At the Forge

Unicode

Reuven M. Lerner

Issue #230, June 2013

Support legacy data and users better by understanding Unicode.

Let's give credit where credit's due: Unicode is a brilliant invention that makes life easier for millions—even billions—of people on our planet. At the same time, dealing with Unicode, as well as the various encoding systems that preceded it, can be an incredibly painful and frustrating experience. I've been dealing with some Unicode-related frustrations of my own in recent days, so I thought this might be a good time to revisit a topic that every modern software developer, and especially every Web developer, should understand.

In case you don't know what Unicode is, or how it affects you, consider this: in C and in older versions of languages like Python and Ruby, a string is nothing more than a bunch of bytes. There's no rhyme or reason to it; you can read whatever data you want into a string, and the language will be fine with it. For example, if I fire up iPython (which uses Python 2.7), I can read a JPEG image into a string:

s = open('Downloads/test.jpg').read()

Most of the time, you use strings not to hold JPEG images, but rather to hold text. If your text is all in English, you're in luck, because all the characters used by the English language are defined in ASCII, a standard that defines 128 different characters, each with a unique number. Thus, character 65 is uppercase A, and the space character is number 32. ASCII is great, and it works just fine—until you want to start using languages other than English.

The problem is most languages require characters that are not used in English, and that aren't defined in ASCII. This means if you want to write words in French, let alone in Arabic or Chinese, you won't have a way to represent characters using ASCII.

A solution for alphabetic languages was a set of ISO standards (ISO 8859-*), which took advantage of the fact that ASCII uses only 7 bits, but that data is transmitted with 8 bits. If you can take advantage of all 8 bits, you double the number of available characters, from 128 to 256. This is more than enough for languages with a defined alphabet. Thus, Western European languages were defined in ISO-8859-1, Hebrew in ISO-8859-8 and so forth. Moreover, these ISO standards were meant to make it possible to mix the “foreign” language with English. Thus, you could have a document with English and French or English and Arabic. ASCII characters retained their original values, and the non-ASCII characters were defined in the upper 128.

But, what happens when you want to have a document that contains English, Arabic and French?

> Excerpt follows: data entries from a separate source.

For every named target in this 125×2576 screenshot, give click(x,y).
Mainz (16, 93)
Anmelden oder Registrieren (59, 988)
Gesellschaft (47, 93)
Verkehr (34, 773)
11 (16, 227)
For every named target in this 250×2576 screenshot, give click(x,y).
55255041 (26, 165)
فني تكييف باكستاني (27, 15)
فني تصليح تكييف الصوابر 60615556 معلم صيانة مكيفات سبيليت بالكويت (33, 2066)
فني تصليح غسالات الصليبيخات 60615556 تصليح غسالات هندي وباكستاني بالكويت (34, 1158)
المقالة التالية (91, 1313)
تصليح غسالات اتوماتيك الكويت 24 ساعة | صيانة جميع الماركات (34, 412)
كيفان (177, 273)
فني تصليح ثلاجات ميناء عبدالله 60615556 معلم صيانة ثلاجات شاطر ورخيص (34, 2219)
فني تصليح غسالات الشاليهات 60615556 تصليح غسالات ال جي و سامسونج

In the ISO-8859 family of standards, there wasn't any way to accomplish this. The same number that was used to describe an accented character in French also would be used to describe a character in Arabic. The program displaying the text in question was responsible for deciding which language and, thus, which characters, would be displayed. A document written in Russian (ISO 8859-5) but displayed by a program expecting Hebrew (ISO 8859-8) would show Hebrew characters, or rather, gibberish.

Things are even worse if you're working with non-alphabetic languages, such as Chinese. Even if you would like to use the upper-128 characters to write Chinese, you would be forced to choose from a tiny percentage of the characters that are necessary to use the language. Clearly, something else would be necessary, and indeed, the Chinese (as well as Japanese) invented their own systems for storing text on computers, which were completely incompatible with ASCII.

Unicode was designed to solve all of these problems. Simply put, it gives every individual human-designed character its own unique number, or “code point”. Doing this removes the ambiguity associated with displaying text. So long as a program supports Unicode, it doesn't need to know the language family that's being used. English, French, Arabic and Russian all can coexist on the same page, without any interference between the characters. Moreover, Unicode supports a very large number of code points, allowing Chinese and Japanese characters to coexist with alphabetic characters.

Encodings

So far, so good. But, switching over to this new system raised two questions. First, how do you take these individual code points, uniquely identifying just about every character humans have created, and translate them into bytes? Second, what happens to existing documents, which weren't written in Unicode?

On the one hand, the answers to those questions are relatively straightforward. On the other hand, the answers lead to much of the frustration associated with using Unicode—not because Unicode itself is bad or difficult, but because the mix of different, existing encodings with a Unicode-based system can be frustrating.

The first question, how do you encode the various Unicode characters using bytes, has multiple answers. If you're using a Unicode-aware language, you no longer can think of characters as being equivalent to bytes. Rather, one character might be a single byte, but it also might be multiple bytes. In the UCS-32 encoding scheme, for example, each Unicode character uses 4 bytes. This provides enough space for all of the defined Unicode characters, which is a good thing, but it also breaks backward compatibility with ASCII documents and quadruples the size of anything written using ASCII or any of the ISO-8859 series.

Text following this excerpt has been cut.